I guess it depends on how longwinded and tenuous a process is abiogenesis when it’s happening - if it’s slow and fragile, then it stands a poor chance of happening without being consumed, contaminated, trampled or disturbed by the busy and ubiquitous processes of existing life.

But, see, that’s part of the point everyone is making. If a brand-new microbe emerged, it would not be emerging into a world consisting of nothing but microbes, but rather into a world already populated at every size scale with hungry critters looking for lunch.

What don’t the bacteria consume, anything? Whatever they leave over might
be where to look for potential new life. Also, may the contents of your petrie
dish include a large measure of cyanide? Cyanide occurs naturally in many living
things as common as apple seeds. Some lucky new life form might possess a
predator-discouraging amount of cyanide in it system. And cyanide is not the
only toxin imaginable.

It occurs to me to mention at this point that it is by no means established that
all life must be carbon-based, despite carbon’s unique advantages.

It is reasonable to limit the case to microbe vs microbe.

Again, yes, this is possible, by pure chance, but it is not at all likely. What is certain is that new life, newly arisen by abiogenesis, could not have evolved any defenses (or other competitive strategies), because when it is brand new it has not had any chance to evolve yet. It is unlikely ever to get that chance.

Lots of things, including (but not limited to) the immune systems of humans (and any other animals it might try to infect). Inoculation does not create immunity out of nowhere, you know, I just gives a heads-up to the already existing immune system.

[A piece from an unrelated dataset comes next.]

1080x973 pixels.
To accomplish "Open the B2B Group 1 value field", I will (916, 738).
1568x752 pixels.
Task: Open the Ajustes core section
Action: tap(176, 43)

Anyway, smallpox is not a good analogy to the earliest life. It is a virus, and viruses, by their nature, cannot reproduce without having more complex organisms to infect. The first living things were not viruses. Whatever the first living things were like, we can be confident that things like them would not be able to survive (more than very briefly) on Earth today.

Feeding is not the only issue. Competition for resources is the key issue, and that, before the advent of photosynthesis (which is complex and necessarily takes along long time to evolve) mainly meant competition for energy rich chemical compounds. Established, evolved life would have a big head start on gobbling up any of them before any crude, fragile, newly abiotically synthesized life forms could get them.